What they found was startling. The first seizure was a case of Hennessy brandy. Bauer admitted that it was not genuine but said he was not responsible for having it in his possession. In quick order the constables seized 16 cases of counterfeit Kummel and 4 cases of Benedictine. Then 240 embossed bottles of Angostura bitters were discovered along with phony wrappers. Another large lot o counterfeit labels was found in the basement. They were for James E. Pepper Whiskey, Gilka Kummel, and Boonekamp Bitters. It is clear that Bauer was taking old bottles, some of them the genuine article with names blown in the glass, refilling them, slapping on a faux label and selling them as the real mccoy.

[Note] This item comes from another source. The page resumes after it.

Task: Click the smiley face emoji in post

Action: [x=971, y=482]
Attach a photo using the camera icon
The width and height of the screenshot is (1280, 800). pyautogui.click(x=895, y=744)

Whatever fine Bauer may have been assessed, it did not deter him and his cronies. Within a year following the raid, the company veered on another illegal course. His firm’s vice president, Tucker Hardy, set up a new and ostensibly separate company. The address, however, was the same as A. Bauer Company. Rather than refilling real bottles and counterfeiting labels, the Hardy Company was in the business of trademark rip-offs. Soon the building on Chicago’s Huron Street was churning out close look-alike labels of Benedictine and Chartreuse French liqueurs and, once again, Angostura Bitters. The only element distinguishing them from the real products was a small label indicating the Tucker Hardy Company.

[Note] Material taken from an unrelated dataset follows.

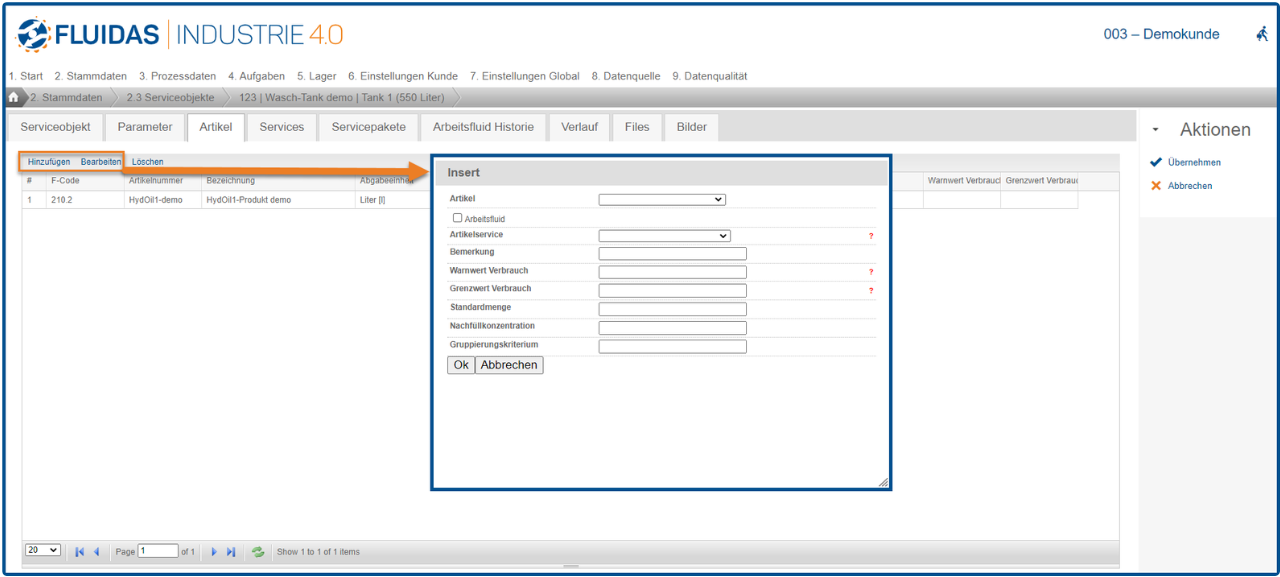Click the logout person icon

(x=1262, y=34)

Predictably the manufacturers owning those trademarks soon struck back. In 1902 they hauled Alexander Bauer into the U.S. Circuit Court of the Northern District of Illinois. The judge in those cases, again predictably, found for the plaintiffs. Deciding to fight the verdict, Bauer took the case to the U.S. Court of Appeals. There the judges were not fooled that the Tucker Hardy Company was a separate entity, terming it a “department” of the Bauer firm. The Appeals Court upheld the earlier ruling and the fines levied on Bauer.
Shortly after these verdicts, Bauer reorganized his company, incorporating with assets of $100,000. Shortly after, the Tucker Hardy Company, nothing more than a facade anyway, disappeared from business directories. The company moved one last time to an even bigger building at 227-223 Huron and changed its name to the A. Bauer Distilling and Importing Company. Despite its shady past, Bauer had the hutzpah to claim on its letterhead: “For 20 years a square deal: the cause of our phenomenal growth.”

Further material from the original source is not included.